● EXERCISE INPUTS
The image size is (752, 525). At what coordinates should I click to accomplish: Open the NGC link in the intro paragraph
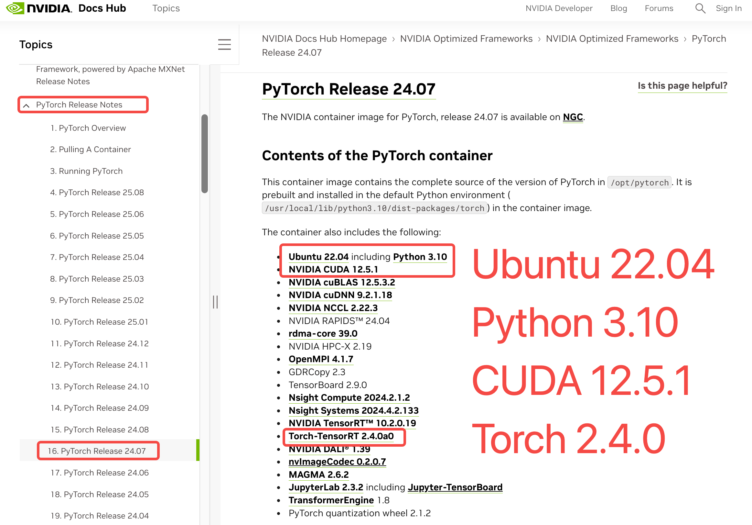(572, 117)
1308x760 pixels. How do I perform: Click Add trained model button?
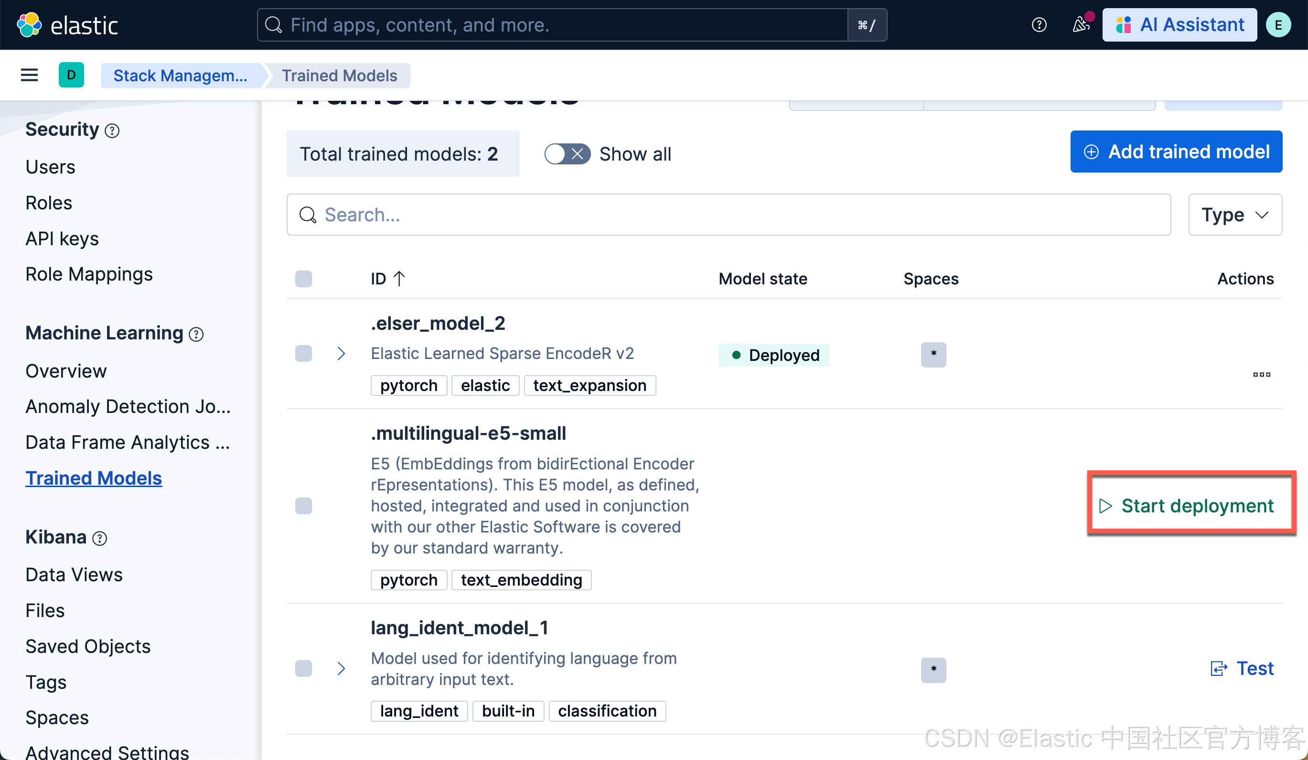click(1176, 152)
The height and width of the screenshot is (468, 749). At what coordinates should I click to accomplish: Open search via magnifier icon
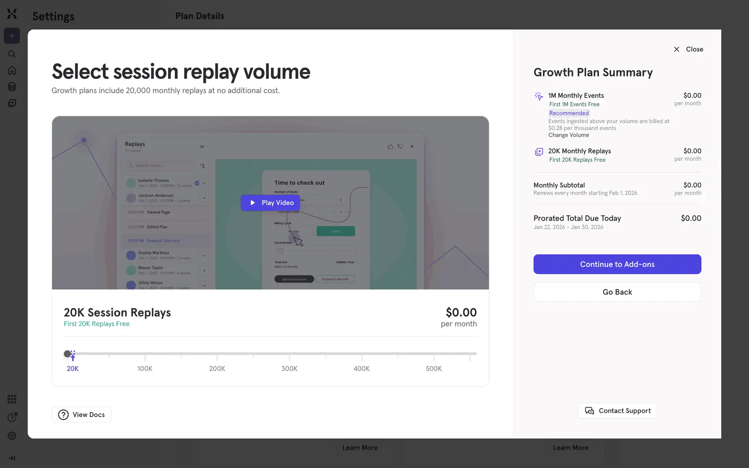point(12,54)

...

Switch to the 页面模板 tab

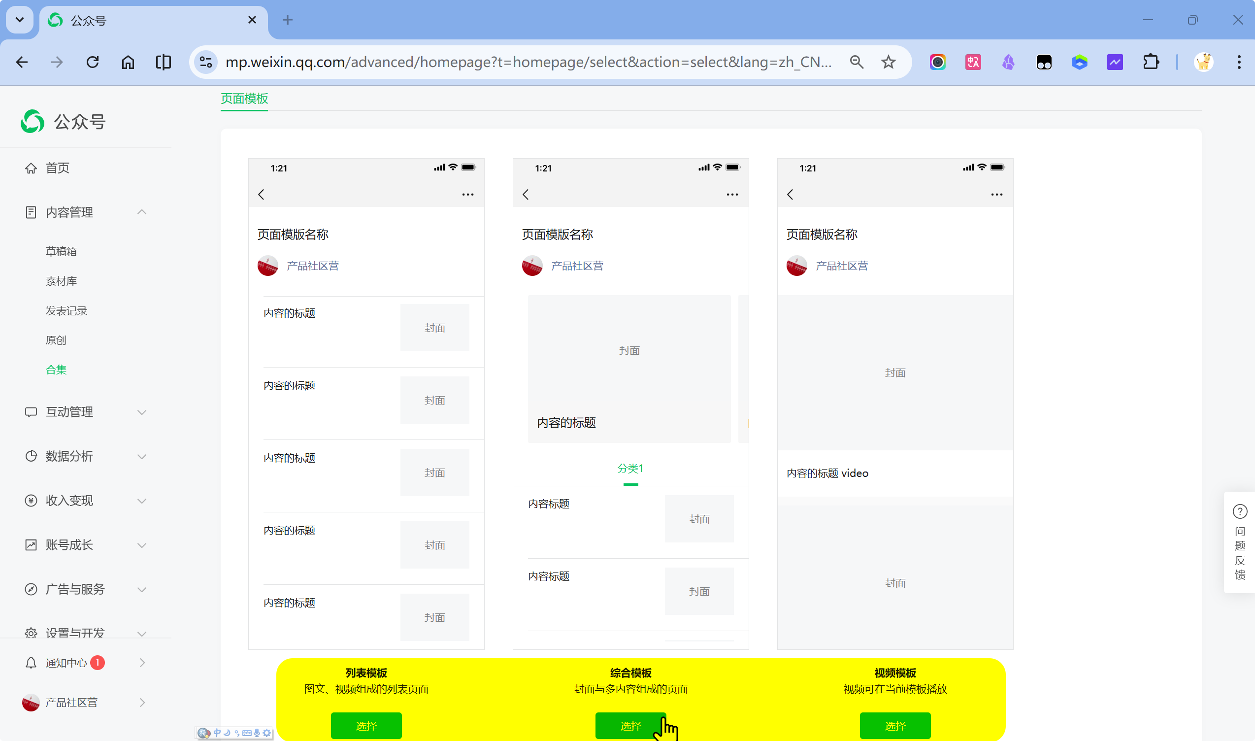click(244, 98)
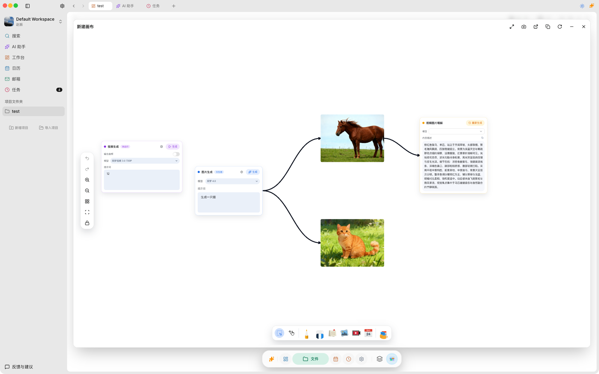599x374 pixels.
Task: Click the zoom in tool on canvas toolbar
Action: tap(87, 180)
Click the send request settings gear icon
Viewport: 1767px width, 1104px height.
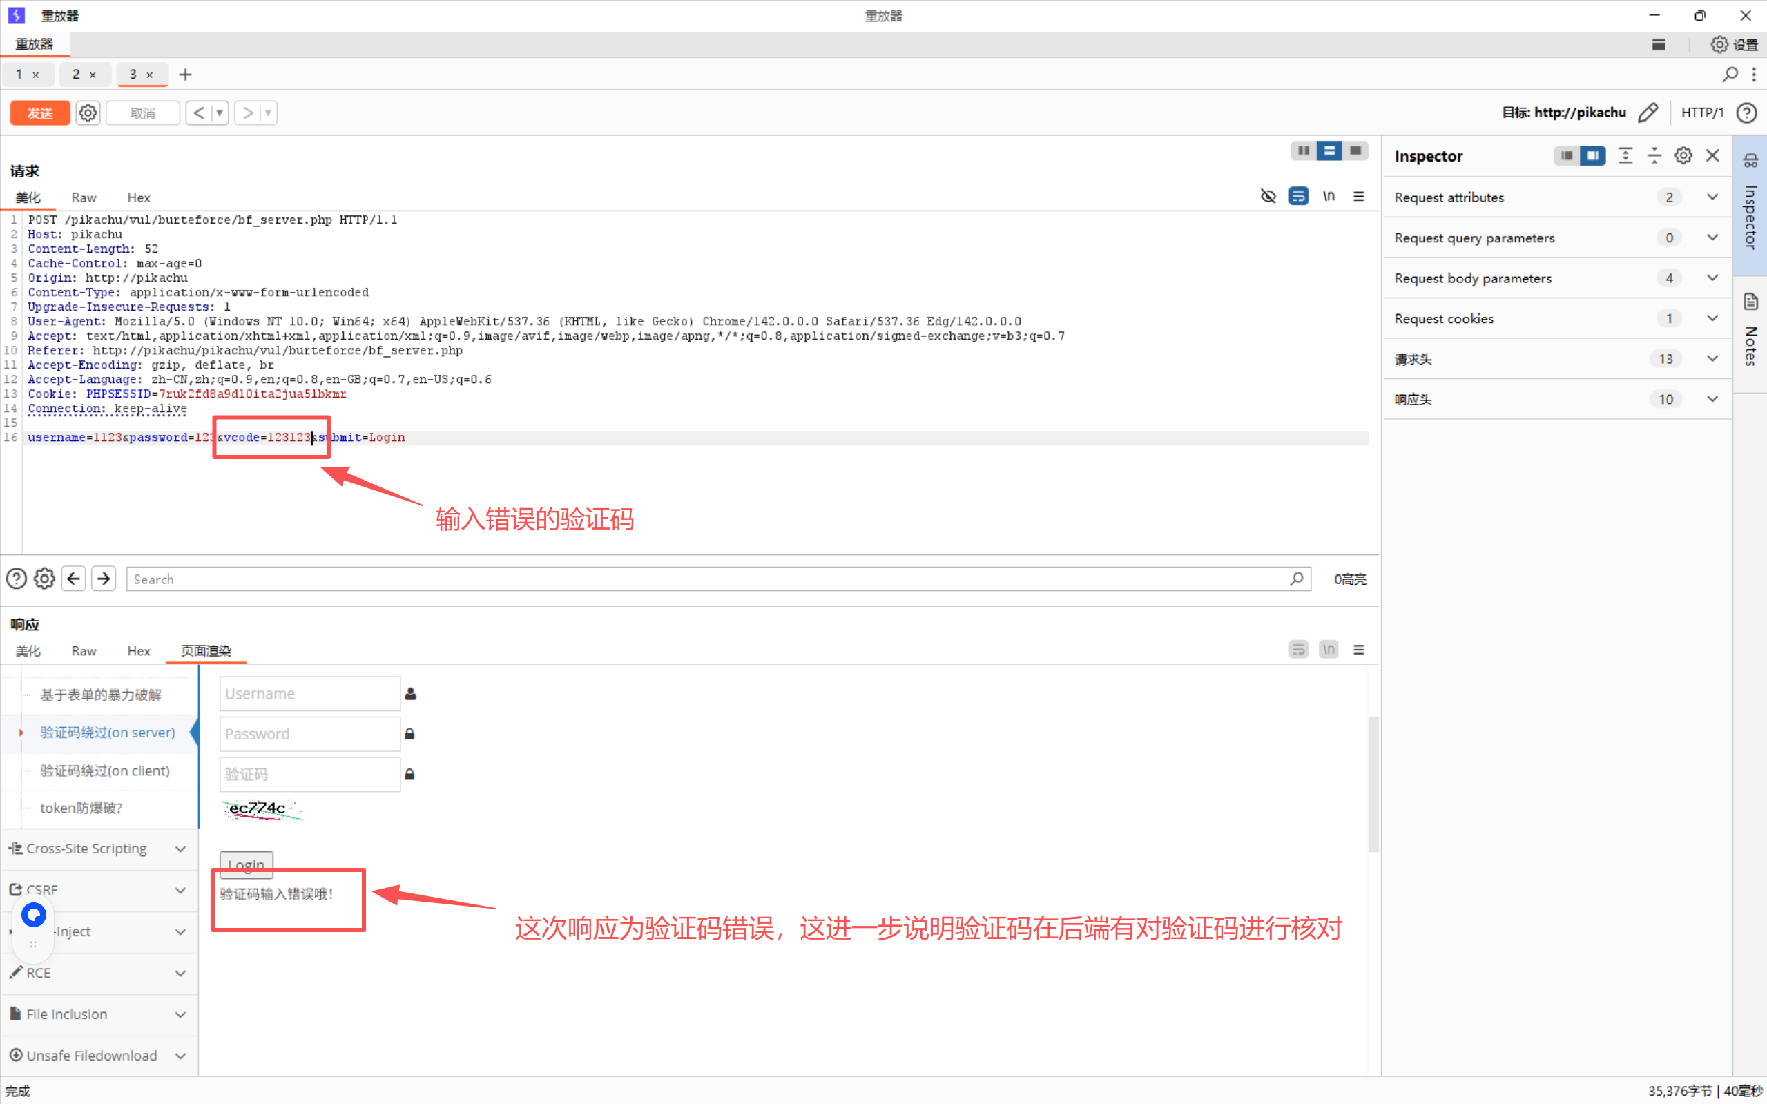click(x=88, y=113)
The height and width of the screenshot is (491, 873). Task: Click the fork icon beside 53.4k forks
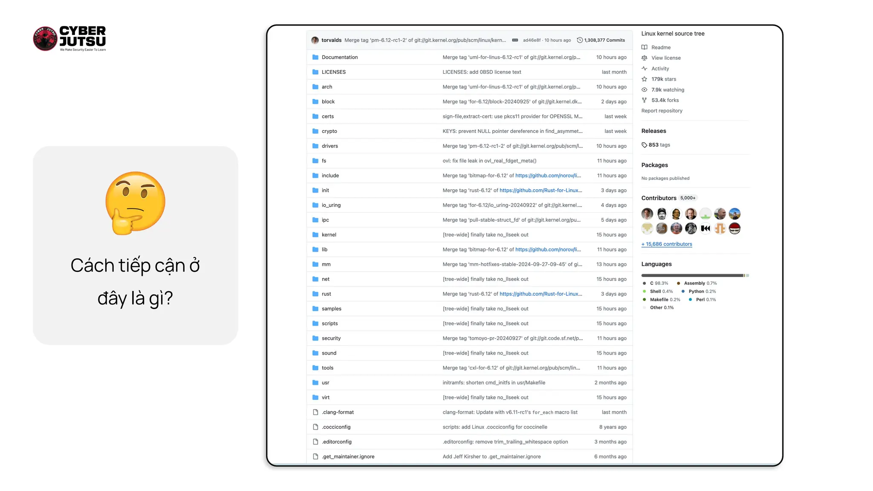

● TASK GOAL
From the records above, transcribe exactly the lines starting at the one containing "Switch to the 页面模板 tab" and ending at the one containing "The height and width of the screenshot is (491, 873).". Skip the pictures.

● ANSWER TO THIS TASK
Switch to the 页面模板 tab

click(244, 98)
599x374 pixels.
Task: Click the zoom in tool on canvas toolbar
Action: tap(87, 180)
Click the send request settings gear icon
Viewport: 1767px width, 1104px height.
click(x=88, y=113)
The height and width of the screenshot is (491, 873). Task: Click the fork icon beside 53.4k forks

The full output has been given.